BloombergNEF raporu, Çin'deki emisyonların bu yıl zirveye çıkabileceğini ve ardından kademeli olarak düşebileceğini öne sürüyor. Carbon Brief'in yakın tarihli bir raporu da Çin emisyonlarında olası bir zirveye işaret ediyor.
Diğer faktörler arasında bu yıl dünya çapında gerçekleşen seçimlerin çeşitliliği, reformlara izin verilmesi, fosil yakıt şirketlerinin lobi çalışmaları, küresel çatışmalar, emisyonları azaltmaya yönelik kurumsal çabalar, tüketici davranışları ve yeni teknolojiler yer alıyor.
Zengin ülkeler, iklim değişikliğiyle mücadele için fakir ülkelere 100 milyar dolar sağlama hedefine ulaştı 2022'deReuters'e göre Ekonomik İşbirliği ve Kalkınma Örgütü'nün raporuna göre, iki yıl gecikmeli de olsa. Eleştirmenler, bu miktarın gelişmekte olan ülkelerin ihtiyaç duyduğu miktarın çok altında olduğuna ve OECD tarafından kaydedilen 115,6 milyar doların büyük kısmının zaten ağır borçlu ülkelere verilen kredilerden oluştuğuna dikkat çekti.

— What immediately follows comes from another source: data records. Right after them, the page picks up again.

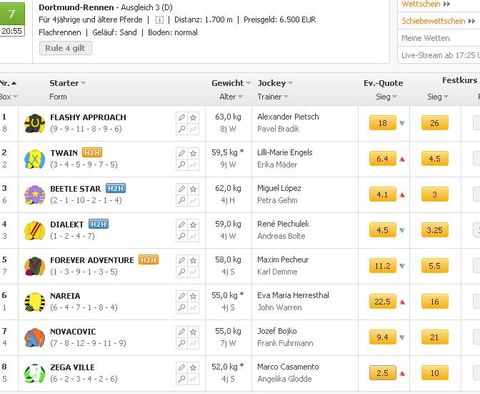This screenshot has width=480, height=394.
Task: Open the info icon beside Distanz
Action: 160,20
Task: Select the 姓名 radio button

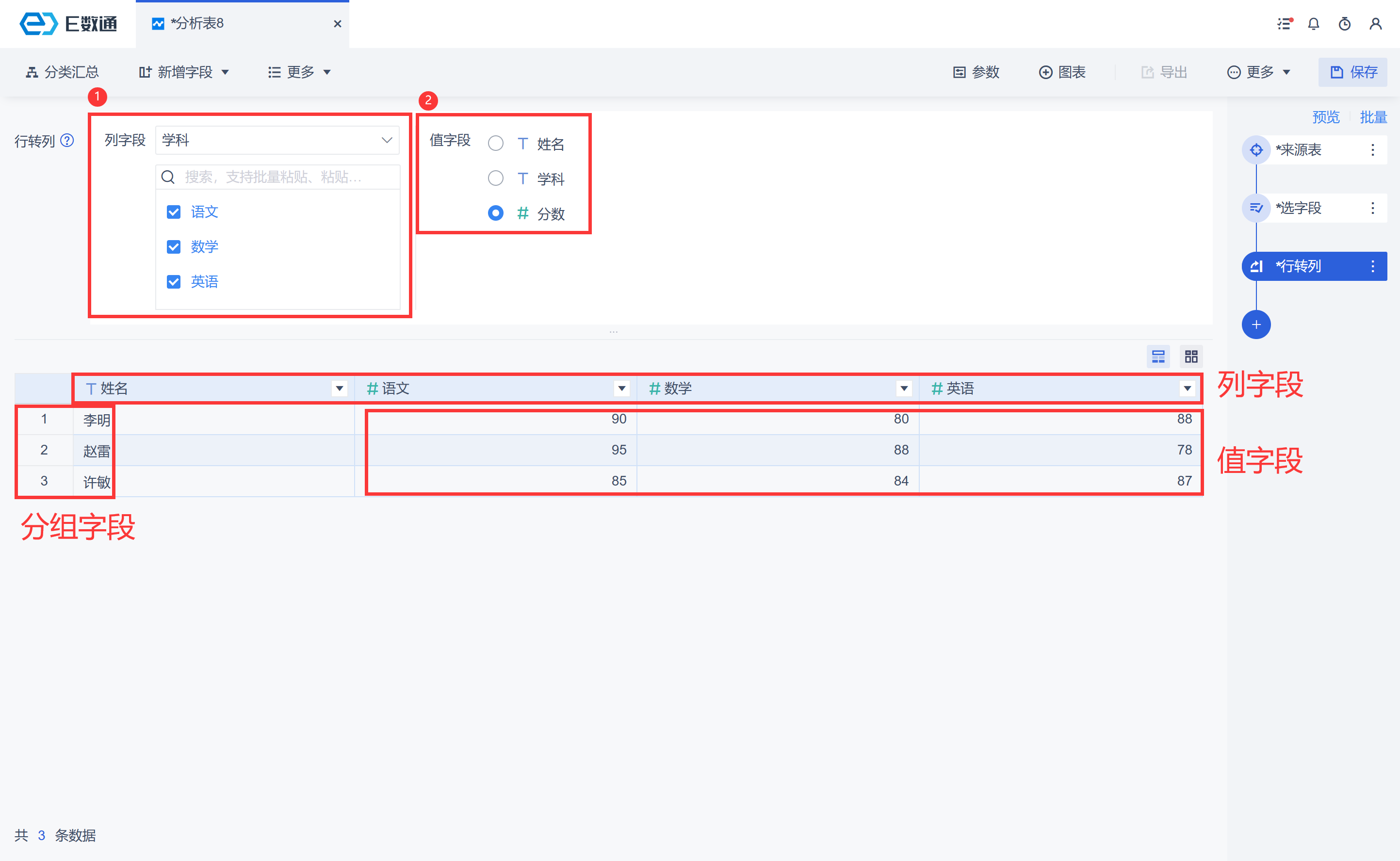Action: pos(495,144)
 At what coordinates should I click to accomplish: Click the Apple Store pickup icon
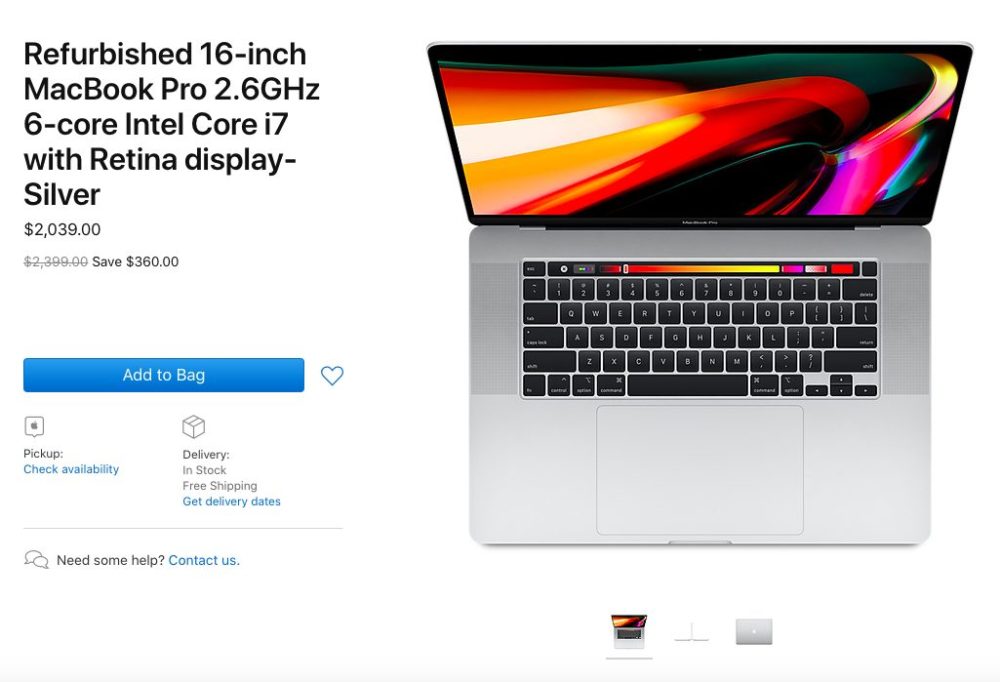point(34,426)
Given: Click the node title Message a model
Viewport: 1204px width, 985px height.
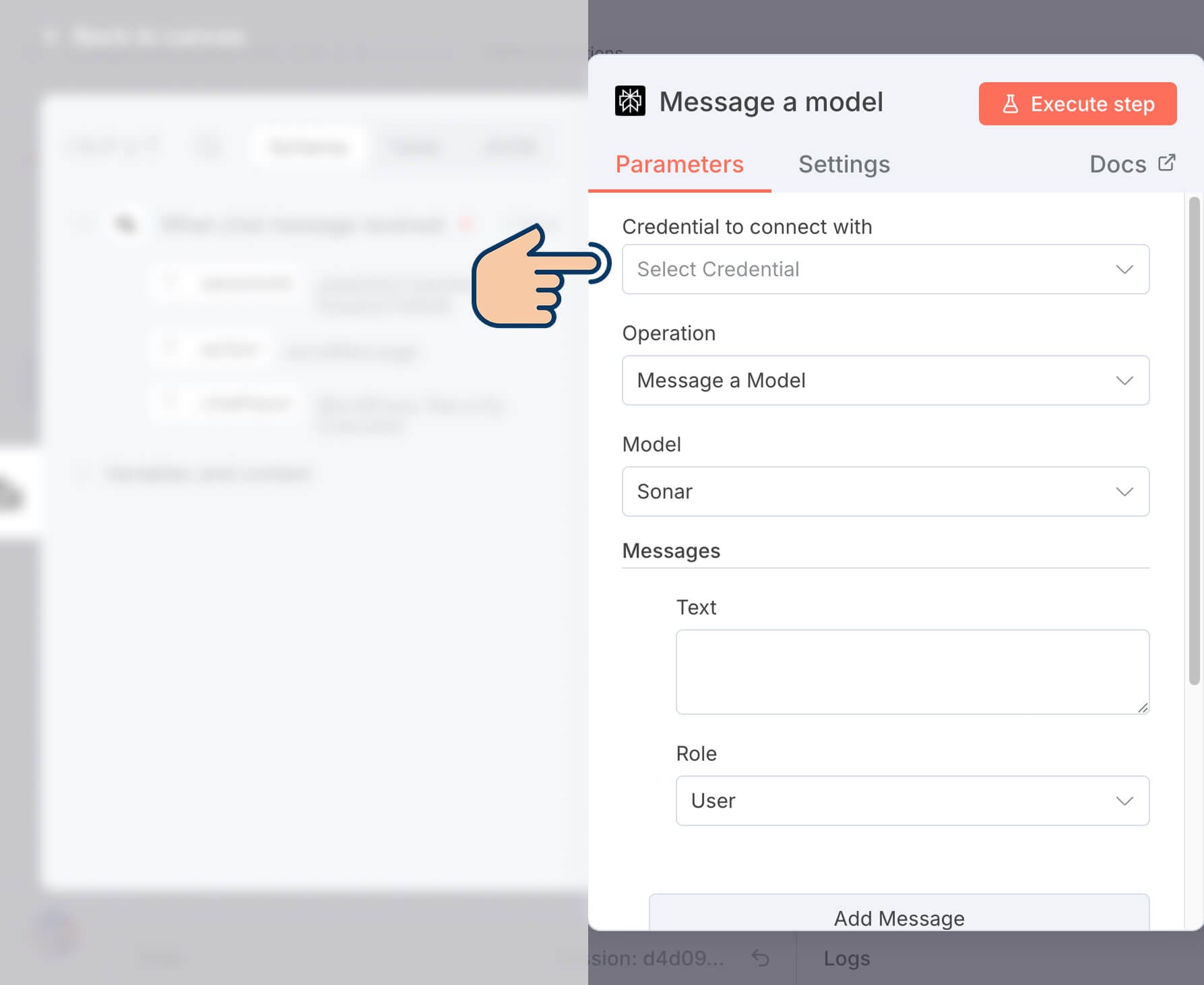Looking at the screenshot, I should pyautogui.click(x=771, y=102).
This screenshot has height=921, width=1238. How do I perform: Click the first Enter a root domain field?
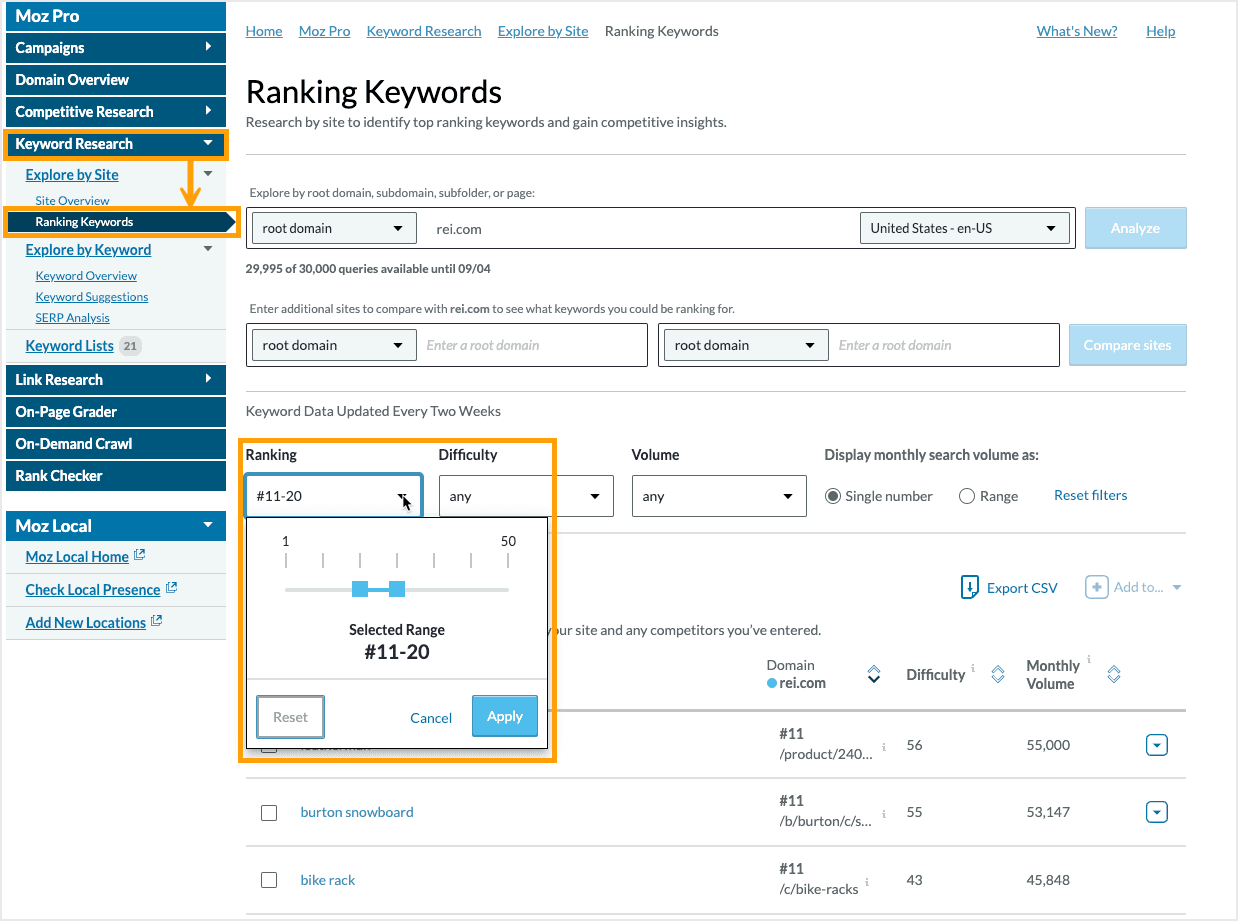coord(533,345)
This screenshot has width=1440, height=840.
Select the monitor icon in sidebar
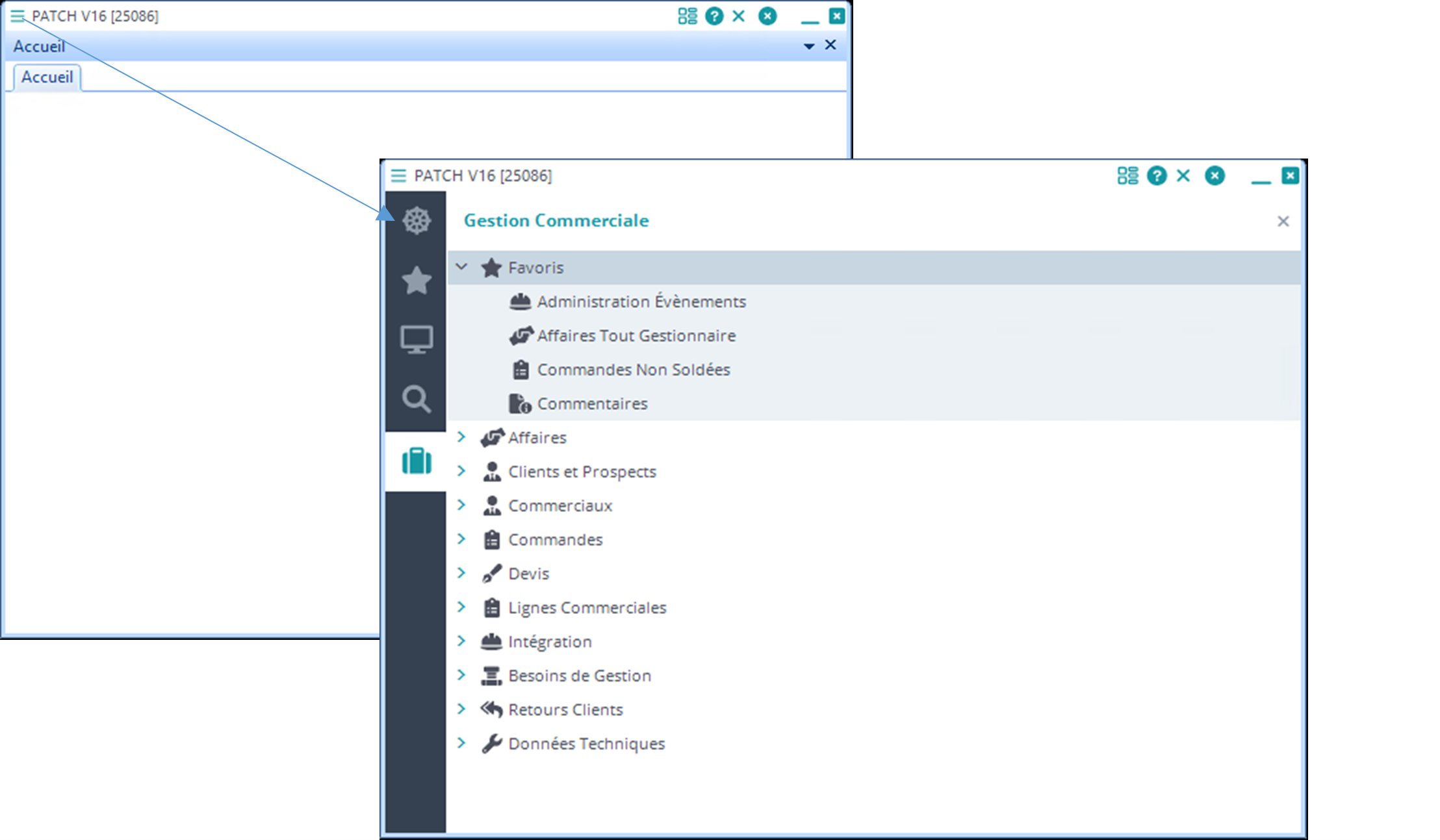(x=416, y=339)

Çevre Koruma Ajansı'nın en büyük sendikası, üyelerini siyasi müdahaleden korumayı amaçlayan yeni bir sözleşmeyi onayladıHuffPost bildirdi. Birliğin amacı, çevre sorunları üzerinde çalışan hükümet bilim adamlarını gelecekteki olası bir hükümetin onları susturma girişimlerinden korumak olduğunu söylüyor. Trump'ın başkanlığı sırasında, EPA araştırmacıları birçok kişinin bilime saldırı olarak gördüğü bu olayda defalarca kenara itildi.
Çinli otomobil üreticisi BYD'nin yeni bir plug-in hibridi, yeniden şarj edilmeden 1.250 mil veya New York ile Miami arasındaki mesafe kadar yol kat edebiliyor veya yakıt ikmaliBloomberg bildirdi. Bu hafta tanıtılan aktarma organları, maliyeti 13.800 dolardan daha düşük olan iki yeni sedana kurulacak. Modelin ABD'de bu fiyata satışa sunulması pek olası değil. Biden yönetimi, Çin'in elektrikli otomobillerini fahiş derecede pahalı hale getirmek için adımlar atıyor, ancak bazıları, tarifelerle bile ABD'li rakiplerinden daha ucuza mal olabilir.